Ludovic François professeur affilié à HEC Paris et Romain Zerbib professeur au Groupe IGS, ont codirigé un ouvrage sur la notion d’influence dans la société de l’information (Influentia, la référence des stratégies d’influence aux Editions Lavauzelle). Dans cet ouvrage, et au travers de plus de 20 contributions, ils dissèquent les phénomènes de communication mis en place par l’industrie de la communication. A noter, dans cet ouvrage la participation d’experts mondialement reconnus comme Joseph Nye, le théoricien du concept de Soft Power, ou encore Noam Chomsky, rendu célèbre, notamment, grâce à son ouvrage « la fabrication du consentement, de la propagande médiatique en démocratie ».
Economie Matin : Pourquoi un ouvrage précisément sur le thème de l’influence ?

______________________________

__Consignes à respecter__: Recopiez le passage du texte sur l'ouvrage Influentia commençant à « Ludovic François professeur » et se terminant à « de l’influence ? », en remplaçant partout « ouvrage » par « livre ».

__Données fournies__:

______________________________

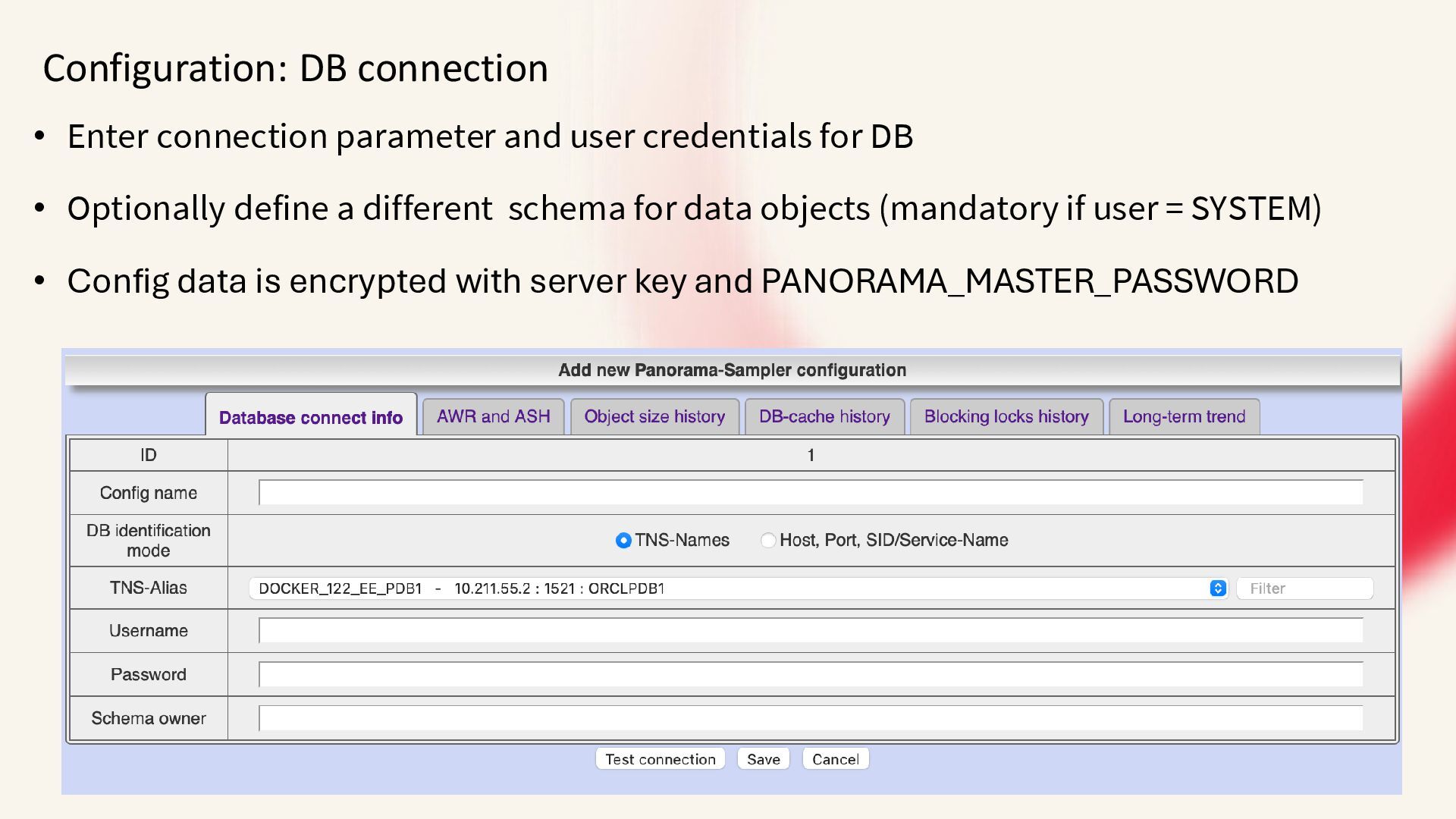This screenshot has width=1456, height=819.
Task: Select the TNS-Names radio button
Action: pos(623,541)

______________________________

__Corrigé de l'exercice__:
Ludovic François professeur affilié à HEC Paris et Romain Zerbib professeur au Groupe IGS, ont codirigé un livre sur la notion d’influence dans la société de l’information (Influentia, la référence des stratégies d’influence aux Editions Lavauzelle). Dans cet livre, et au travers de plus de 20 contributions, ils dissèquent les phénomènes de communication mis en place par l’industrie de la communication. A noter, dans cet livre la participation d’experts mondialement reconnus comme Joseph Nye, le théoricien du concept de Soft Power, ou encore Noam Chomsky, rendu célèbre, notamment, grâce à son livre « la fabrication du consentement, de la propagande médiatique en démocratie ».
Economie Matin : Pourquoi un livre précisément sur le thème de l’influence ?